Tasks to carry out ->
1) Return the listing lines verbatim, everything from the first line of the listing down to the line containing "Share Element type: text (358, 322)", both included.
2) Pick up the financial filing excerpt after its final sentence and keep writing it.

Quoted text ->

········

The fair value of the Supplier Warrant using the Monte Carlo simulation model was $6,485,000 and $1,639,000 at December 31, 2013 and March 31, 2013, respectively. This amount is recorded as a warrant liability which is included in other liabilities in the consolidated balance sheets at December 31, 2013 and March 31, 2013. During the three months ended December 31, 2013 and 2012, a loss of $1,924,000 and $668,000, respectively, was recorded in general and administrative expenses due to the change in the fair value of this warrant liability. During the nine months ended December 31, 2013 and 2012, a loss of $4,846,000 and $861,000, respectively, was recorded in general and administrative expenses due to the change in the fair value of this warrant liability.

We no longer have any material obligation under the WX Agreement other than indemnification.  We have not assumed all or a material portion of the Fenco product lines, and therefore we are not subject to the strategic cooperation provisions of the WX Agreement.

Receivable Discount Programs

We use receivable discount programs with certain customers and their respective banks. Under these programs, we have options to sell those customers’ receivables to those banks at a discount to be agreed upon at the time the receivables are sold. These discount arrangements allows us to accelerate collection of customers’ receivables. While these arrangements have reduced our working capital needs, there can be no assurance that these programs will continue in the future. Interest expense resulting from these programs would increase if interest rates rise, if utilization of these discounting arrangements expands or if the discount period is extended to reflect more favorable payment terms to customers.

The following is a summary of the receivable discount programs from continuing operations:

 
 
Nine Months Ended
December 31,
 
 
 
2013
   
2012
 
 
 
   
 
Receivables discounted
 
$
155,739,000
   
$
143,694,000
 
Weighted average days
   
336
     
336
 
Annualized weighted average discount rate
   
2.3
%
   
2.7
%
Amount of discount as interest expense
 
$
3,280,000
   
$
3,617,000
 

Off-Balance Sheet Arrangements

At December 31, 2013, we had no off-balance sheet financing or other arrangements with unconsolidated entities or financial partnerships (such as entities often referred to as structured finance or special purpose entities) established for purposes of facilitating off-balance sheet financing or other debt arrangements or for other contractually narrow or limited purposes.
Capital Expenditures and Commitments

Capital Expenditures

Our capital expenditures were $2,154,000 and $1,625,000 for the nine months ended December 31, 2013 and 2012, respectively. Our capital expenditures were primarily related to the purchase of office equipment and equipment for our manufacturing and warehousing facilities. We expect our fiscal year 2014 capital expenditures to be in the range of $2,000,000 to $3,000,000. We expect to use our working capital and incur additional capital lease obligations to finance these capital expenditures.

········

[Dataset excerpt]
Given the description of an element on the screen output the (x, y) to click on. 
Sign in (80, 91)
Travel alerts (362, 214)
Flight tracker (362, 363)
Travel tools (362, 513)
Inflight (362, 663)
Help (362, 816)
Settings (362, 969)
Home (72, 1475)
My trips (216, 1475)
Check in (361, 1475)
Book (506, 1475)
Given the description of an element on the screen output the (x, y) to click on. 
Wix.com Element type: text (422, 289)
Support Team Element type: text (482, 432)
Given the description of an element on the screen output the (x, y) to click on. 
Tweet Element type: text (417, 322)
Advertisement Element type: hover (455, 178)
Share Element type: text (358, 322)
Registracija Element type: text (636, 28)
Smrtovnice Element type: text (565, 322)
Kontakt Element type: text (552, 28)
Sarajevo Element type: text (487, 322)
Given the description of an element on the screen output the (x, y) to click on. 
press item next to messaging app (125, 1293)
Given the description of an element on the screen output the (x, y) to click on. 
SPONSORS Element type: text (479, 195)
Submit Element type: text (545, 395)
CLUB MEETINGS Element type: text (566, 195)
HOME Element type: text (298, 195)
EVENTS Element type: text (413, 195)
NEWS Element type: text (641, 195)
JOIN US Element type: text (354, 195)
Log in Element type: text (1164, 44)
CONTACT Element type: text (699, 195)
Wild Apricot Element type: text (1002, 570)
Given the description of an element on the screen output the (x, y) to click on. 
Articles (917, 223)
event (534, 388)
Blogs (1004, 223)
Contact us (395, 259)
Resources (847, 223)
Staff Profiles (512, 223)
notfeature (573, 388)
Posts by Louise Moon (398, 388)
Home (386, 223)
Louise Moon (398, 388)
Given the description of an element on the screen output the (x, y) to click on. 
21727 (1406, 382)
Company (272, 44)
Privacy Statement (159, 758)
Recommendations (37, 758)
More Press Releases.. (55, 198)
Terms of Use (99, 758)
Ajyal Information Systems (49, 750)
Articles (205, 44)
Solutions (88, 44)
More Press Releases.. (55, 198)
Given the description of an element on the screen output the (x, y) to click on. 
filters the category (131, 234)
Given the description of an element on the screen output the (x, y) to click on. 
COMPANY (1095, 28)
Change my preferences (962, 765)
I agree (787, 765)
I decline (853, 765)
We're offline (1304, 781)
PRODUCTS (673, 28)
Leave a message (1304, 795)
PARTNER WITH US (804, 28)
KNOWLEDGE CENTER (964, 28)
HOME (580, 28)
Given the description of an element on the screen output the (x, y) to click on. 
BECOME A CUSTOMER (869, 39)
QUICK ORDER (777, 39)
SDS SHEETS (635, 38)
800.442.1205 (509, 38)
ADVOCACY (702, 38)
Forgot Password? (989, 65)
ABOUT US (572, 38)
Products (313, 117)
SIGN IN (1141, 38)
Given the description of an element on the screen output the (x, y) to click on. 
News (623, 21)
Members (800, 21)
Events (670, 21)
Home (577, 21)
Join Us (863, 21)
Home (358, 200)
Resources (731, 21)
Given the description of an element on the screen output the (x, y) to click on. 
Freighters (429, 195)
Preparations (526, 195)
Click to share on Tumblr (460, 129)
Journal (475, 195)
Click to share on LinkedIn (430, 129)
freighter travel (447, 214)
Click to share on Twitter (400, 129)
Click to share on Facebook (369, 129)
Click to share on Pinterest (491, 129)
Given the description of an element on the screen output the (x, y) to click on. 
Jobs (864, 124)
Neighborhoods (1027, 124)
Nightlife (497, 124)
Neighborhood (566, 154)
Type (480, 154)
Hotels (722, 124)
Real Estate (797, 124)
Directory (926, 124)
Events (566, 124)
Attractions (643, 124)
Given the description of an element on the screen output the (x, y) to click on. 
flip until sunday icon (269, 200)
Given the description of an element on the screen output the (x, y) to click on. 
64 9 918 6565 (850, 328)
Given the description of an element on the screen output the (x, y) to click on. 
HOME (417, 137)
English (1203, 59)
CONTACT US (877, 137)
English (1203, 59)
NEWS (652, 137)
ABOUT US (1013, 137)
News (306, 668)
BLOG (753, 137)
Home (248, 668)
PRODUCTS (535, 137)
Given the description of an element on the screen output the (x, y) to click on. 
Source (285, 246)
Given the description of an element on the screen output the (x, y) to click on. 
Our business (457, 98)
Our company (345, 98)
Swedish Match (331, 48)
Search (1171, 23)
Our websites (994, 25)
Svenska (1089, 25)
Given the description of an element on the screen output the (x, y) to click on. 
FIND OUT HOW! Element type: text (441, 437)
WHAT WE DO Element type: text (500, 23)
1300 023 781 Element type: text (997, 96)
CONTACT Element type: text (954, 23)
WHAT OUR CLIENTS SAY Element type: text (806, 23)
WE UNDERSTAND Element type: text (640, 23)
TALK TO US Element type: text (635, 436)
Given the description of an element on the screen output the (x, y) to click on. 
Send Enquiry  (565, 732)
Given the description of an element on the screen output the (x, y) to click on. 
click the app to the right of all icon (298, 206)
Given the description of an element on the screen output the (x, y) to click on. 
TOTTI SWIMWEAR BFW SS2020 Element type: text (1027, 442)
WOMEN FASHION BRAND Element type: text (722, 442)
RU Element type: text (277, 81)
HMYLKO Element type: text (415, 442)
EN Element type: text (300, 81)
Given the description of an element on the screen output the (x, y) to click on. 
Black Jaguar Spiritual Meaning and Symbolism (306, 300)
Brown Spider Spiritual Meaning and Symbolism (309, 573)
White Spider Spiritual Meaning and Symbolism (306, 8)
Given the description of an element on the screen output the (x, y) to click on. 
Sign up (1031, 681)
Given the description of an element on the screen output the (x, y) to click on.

········

Answers to each task ->
1)
Given the description of an element on the screen output the (x, y) to click on. 
Sign in (80, 91)
Travel alerts (362, 214)
Flight tracker (362, 363)
Travel tools (362, 513)
Inflight (362, 663)
Help (362, 816)
Settings (362, 969)
Home (72, 1475)
My trips (216, 1475)
Check in (361, 1475)
Book (506, 1475)
Given the description of an element on the screen output the (x, y) to click on. 
Wix.com Element type: text (422, 289)
Support Team Element type: text (482, 432)
Given the description of an element on the screen output the (x, y) to click on. 
Tweet Element type: text (417, 322)
Advertisement Element type: hover (455, 178)
Share Element type: text (358, 322)

2)
Related Party Transactions

Our related party transactions primarily consist of employment and director agreements and stock option agreements. Our related party transactions have not changed since March 31, 2013, except as described below.

During the nine months ended December 31, 2013, we paid $304,000 to Houlihan Lokey Howard & Zukin Capital, Inc. in connection with the restructuring of Fenco. A member of our Board of Directors, is a Co-President and Global Co-Head of Corporate Finance for Houlihan Lokey Howard & Zukin Capital, Inc.

In October 2013, we entered into the Option Purchase Agreement with Mr. Joffe, pursuant to which, among other things, we purchased Mr. Joffe’s option to purchase 100,000 shares of our common stock which were originally granted on January 14, 2004 under our 1994 Stock Option Plan at a net purchase price of $626,500. This payment represents the difference between $12.66, the closing price per share of our common stock on the measurement date under the Option Purchase Agreement, and the exercise price per share of the stock option, multiplied by the total number of shares under Mr. Joffe’s stock option, and less an administrative fee.

Critical Accounting Policies

There have been no material changes to our critical accounting policies and estimates that are presented in our Annual Report on Form 10-K for the year ended March 31, 2013, which was filed on June 17, 2013, except as discussed below.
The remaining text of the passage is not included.